We are currently seeking manufacturers willing to host paid internships for qualified students in welding, machining, and computer aided design (CADD).

  • Access an expanded pool of job candidates and see these candidates in action before hiring them
  • Provide a short-term work experience that potentially leads to long term employment
  • Give students hands-on experience while they establish positive work habits
Now is the time to get started!
  • Internships begin in mid-January and last through the month of April
  • 4 to 6 weeks before: employer agrees to host intern
  • 4 weeks before: student applies and interviews with company
  • Interns work in the afternoon for approximately 10 hours per week
  • Employers determine the rate of pay, at least minimum wage
  • Company sponsor is assigned to mentor the intern while onsite
  • Liability insurance for students participating in an internship will be covered by Cleveland Metropolitan School District
  • Other roles and responsibilities – click for details
Jose P

José, a 12th grade welding student at Max Hayes Career Technical High School, is qualified for an internship.

Jose loves welding!

In 9th grade he was instantly hooked by the arc discharged by the electric current, and was excited that he could create metal projects from scratch. In his third year of welding, Jose is on his way to earning AWS certifications in MIG, TIG, and Shielded Metal Arc Welding (SMAW).

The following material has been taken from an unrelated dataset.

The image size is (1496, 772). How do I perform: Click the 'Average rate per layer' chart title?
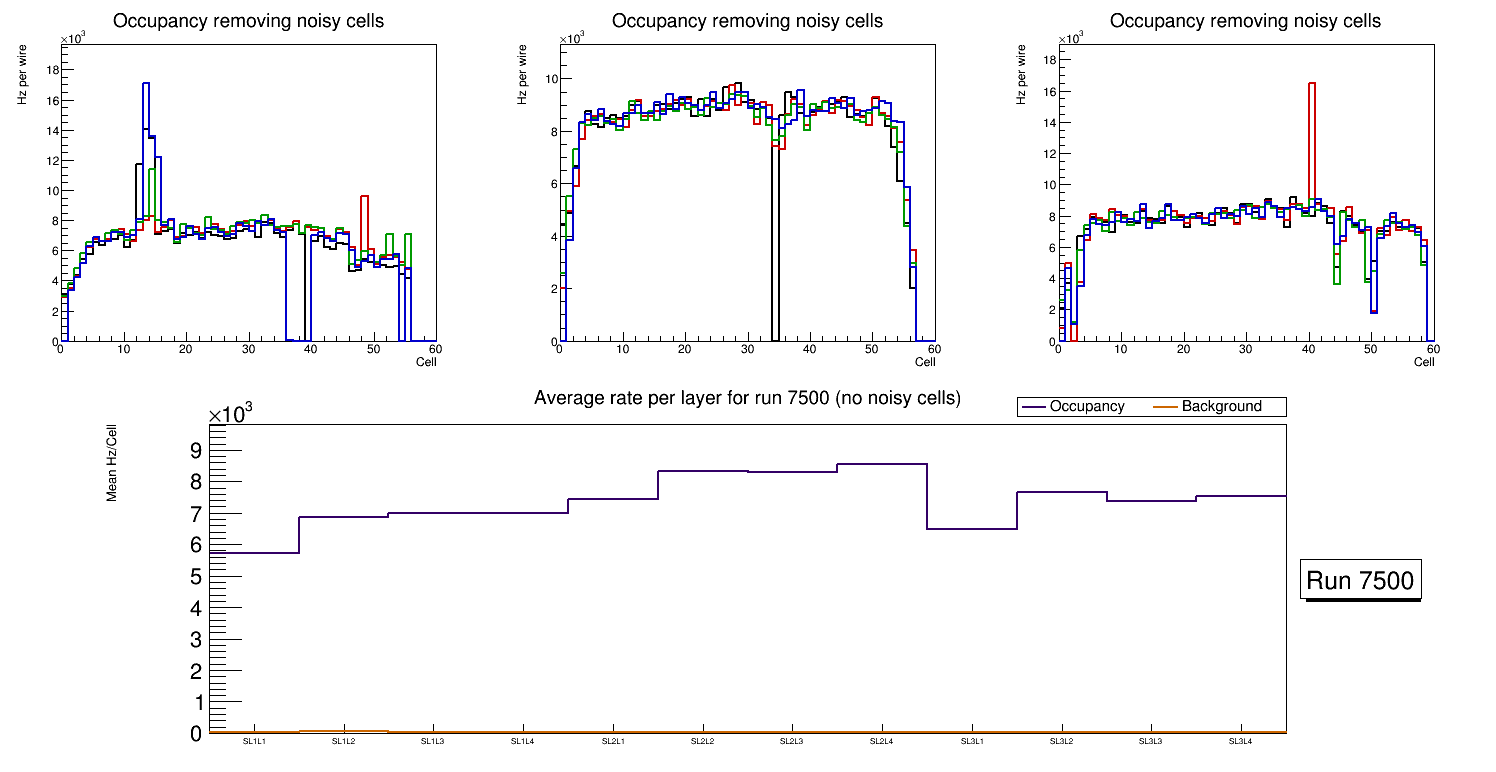tap(747, 398)
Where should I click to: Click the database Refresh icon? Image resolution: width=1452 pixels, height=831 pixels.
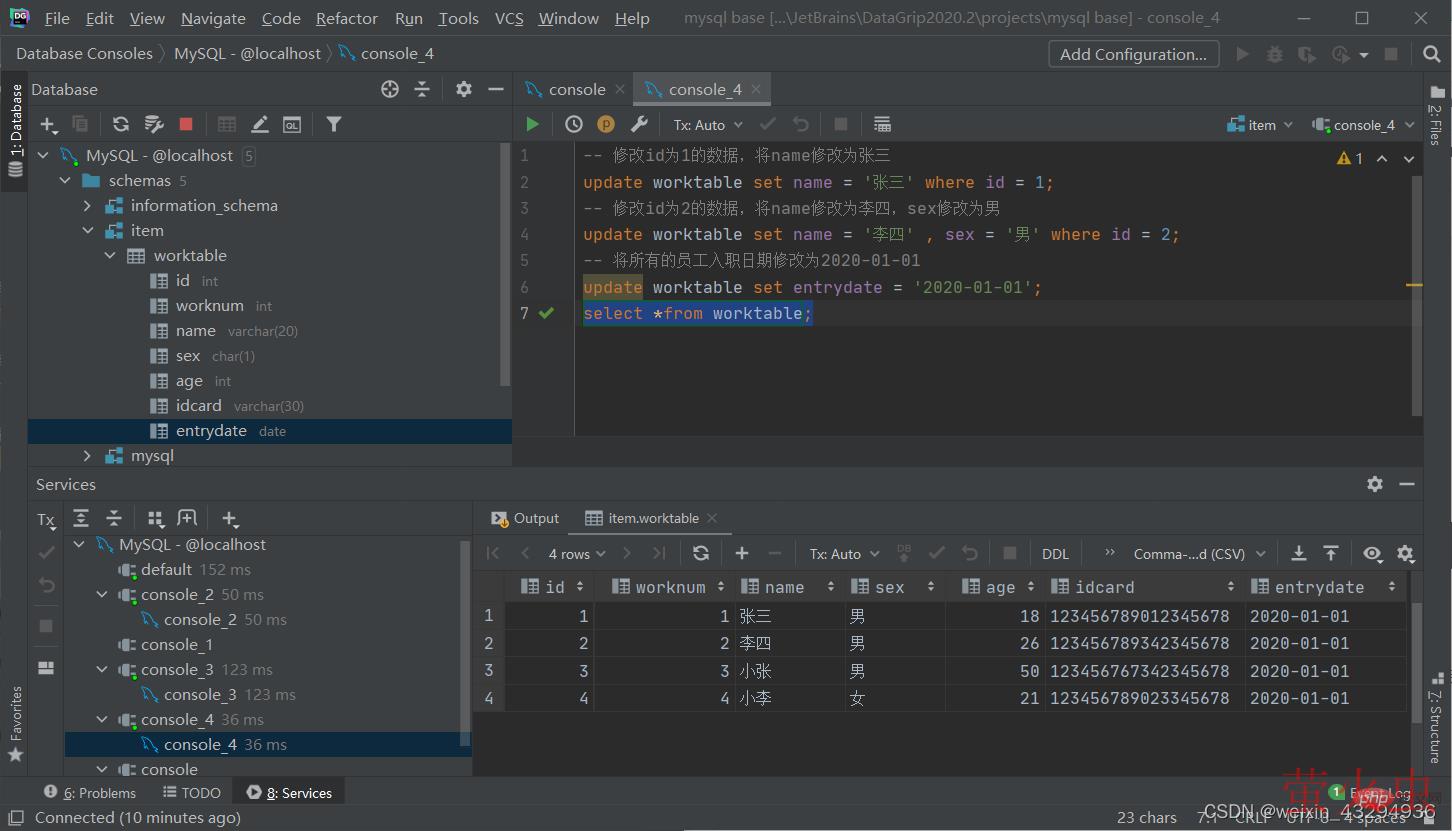pyautogui.click(x=121, y=124)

"I would like to get hands on experience and see the welding process in the field," said José, who thinks welding is a good career option after he completes high school.

 

William E. Graham, Jr., Vice President of B&R Machine Company has hosted a number of machining interns, with the most recent becoming a full time employee. Graham told us, "It's fulfilling to be a part of a student's development, and offer them a glimpse into what the future holds. Hands on opportunities take students beyond the classroom, and allow them to gain an understanding of a real work environment."

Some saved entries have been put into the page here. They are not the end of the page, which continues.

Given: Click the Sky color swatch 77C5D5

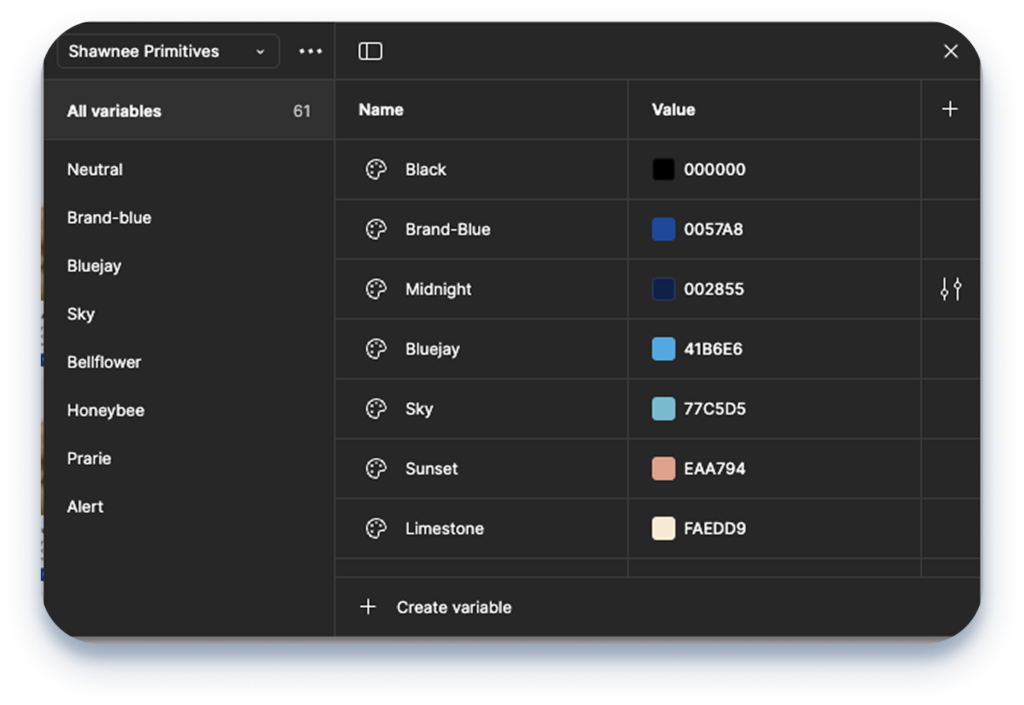Looking at the screenshot, I should pyautogui.click(x=663, y=409).
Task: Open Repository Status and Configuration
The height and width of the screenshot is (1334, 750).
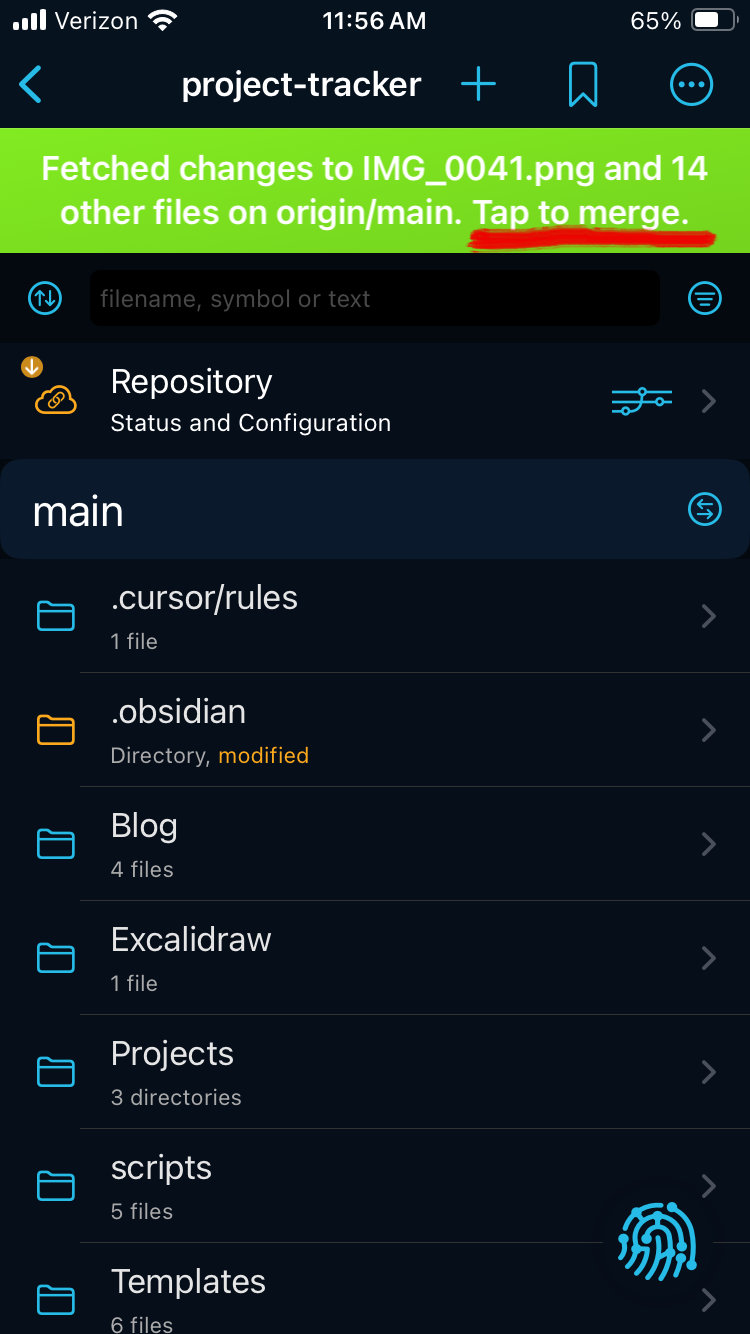Action: (375, 401)
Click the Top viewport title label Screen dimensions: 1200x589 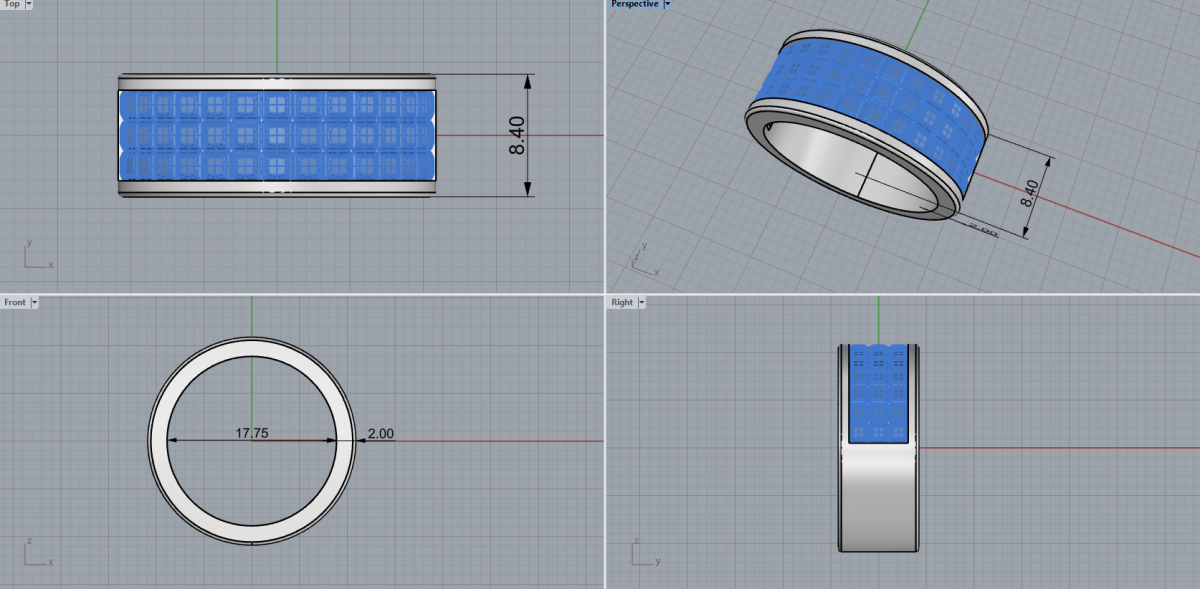click(12, 4)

"It makes sense for Melin Tool to pursue internships with students from the Max Hayes machining program. Three of our best, long time employees are former interns and graduates of the program. Students come to us with a basic knowledge of working in a production environment like ours, and they have an eagerness to learn and contribute to our organizational goals. We bring them in with every intention of extending a job offer if the internship is successful. The school also instills organizational and soft skills that are so lacking in some candidates these days." Rob Wise, Operations Manager, Melin Tool Company, Inc.

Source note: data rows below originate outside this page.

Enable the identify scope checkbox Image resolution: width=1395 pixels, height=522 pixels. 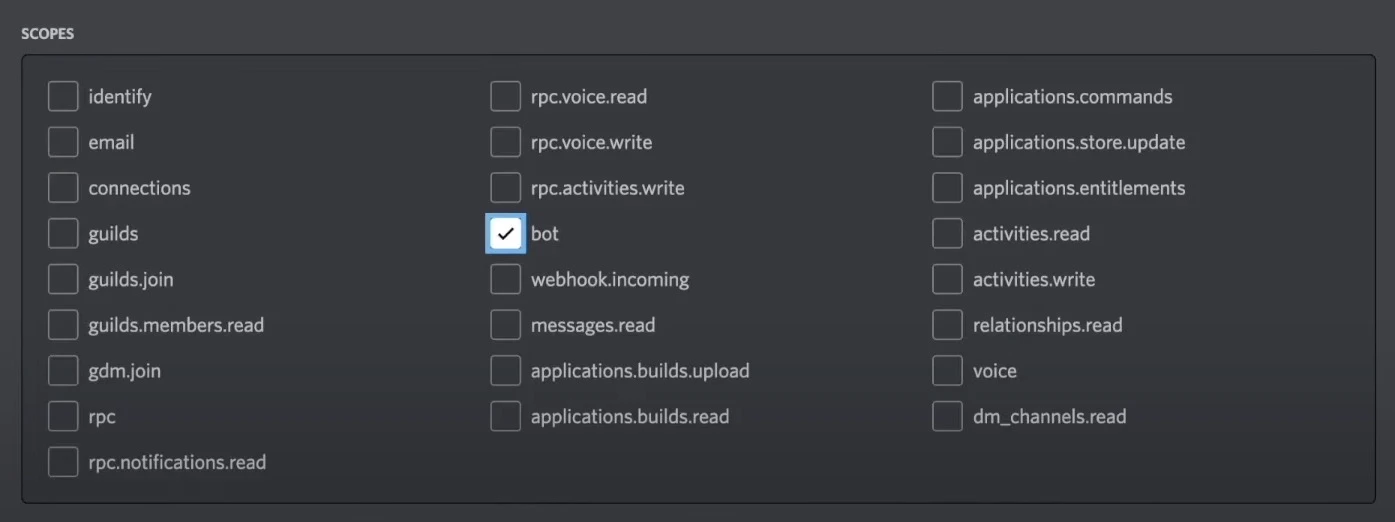(63, 97)
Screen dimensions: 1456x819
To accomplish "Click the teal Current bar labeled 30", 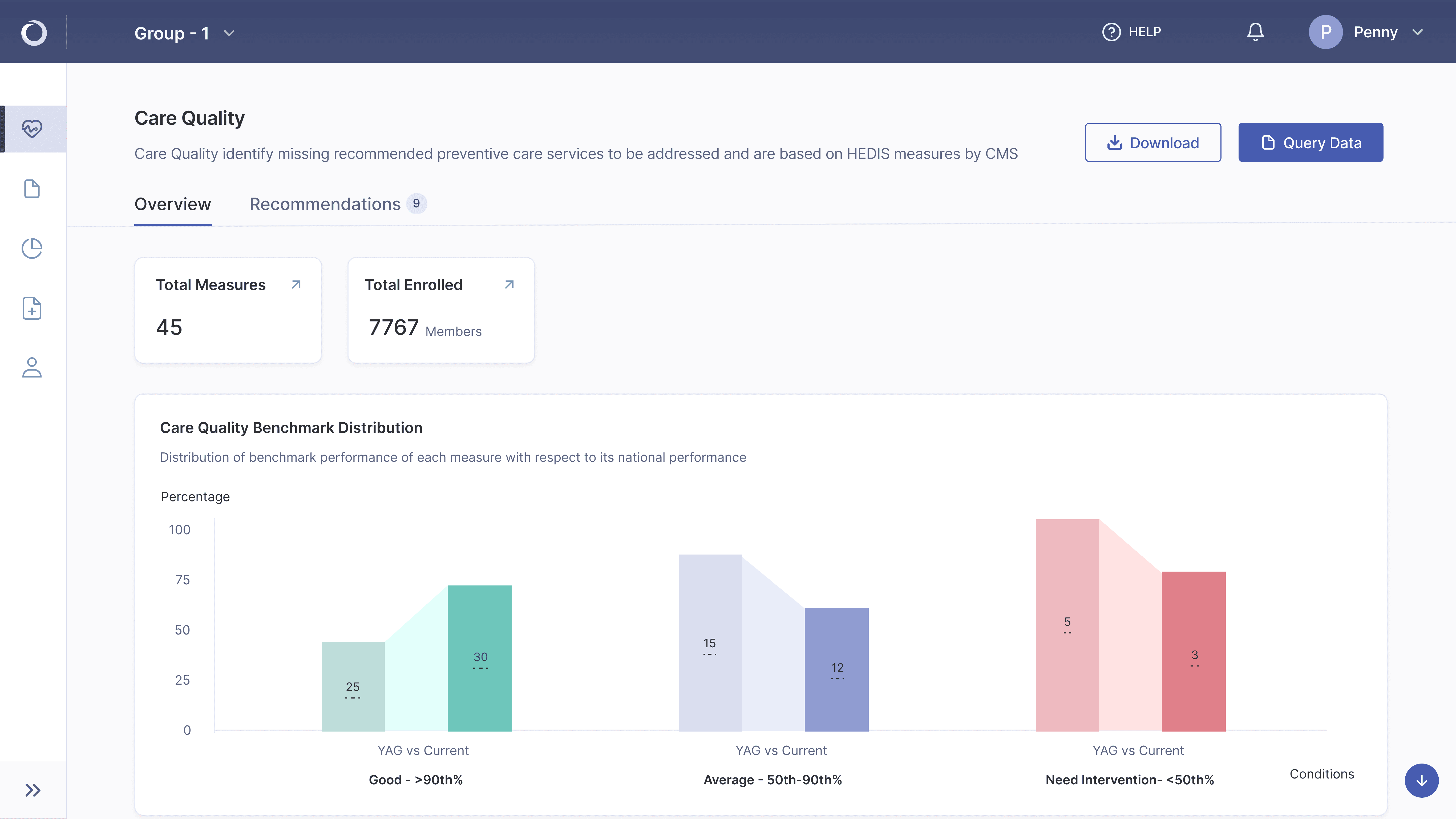I will 479,658.
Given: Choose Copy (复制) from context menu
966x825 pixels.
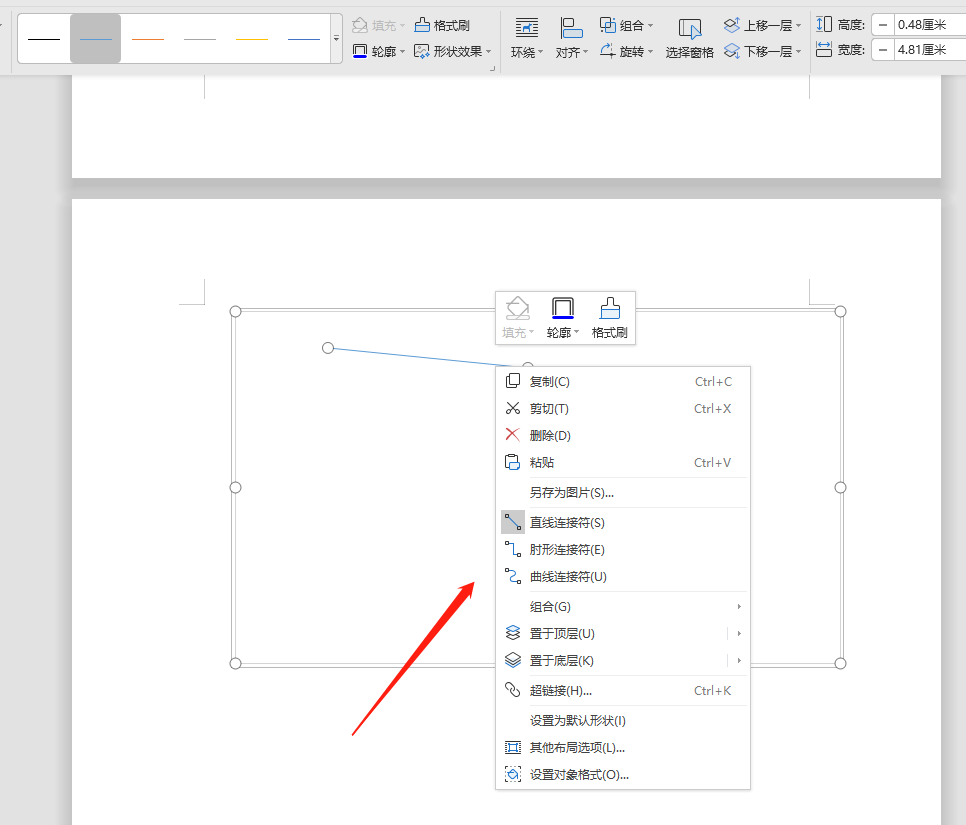Looking at the screenshot, I should tap(549, 381).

Technical Corps Program (TCP)

Technical Corps Program

Thanks to generous funding from The Cleveland Foundation, this Encore Cleveland initiative helps retirees use their time and talents helping young people develop manufacturing skills and prepare for employment.

Industry technicians who are retired or in transition assist in classrooms and support teachers with hands-on learning that prepares students for pre-apprenticeships, paid internships, and industry certifications.

Technical Corps Members have experience in manufacturing or automotive, serve up to ten hours per week for an academic semester (16 weeks), and are compensated for their time.

Technical Corp Program

WIRE-Net's Youth Workforce team (pictured left to right)
Jessica Westropp, Jonathan Rivera, and Brianna Schultz.

Youth Workforce Team

The Bridge

The Youth Team wants to tap into WIRE-Net's member network, to bring businesses into the school and take students to companies. This bridge allows for a unique student work-based learning experience that prepares them for life after graduation. The bridge allows companies to have a hand in developing exactly what they are looking for in their future workforce.

  • Classroom presentations: Speakers share their own career path story, career specific educational requirements, and samples of their work.
  • Plant tours: Students get firsthand look at work environment, receive advice about careers and the type of training and educational coursework employees need.
  • Job shadows: Mock-interview day with HR professional, followed by a shadow day (2-4 hours), unpaid worksite experiences where students spend time with a competent worker in order to learn about a career and observe daily work activities.
  • Internships: Paid internships for qualified students in welding, machining, and computer aided design (CADD).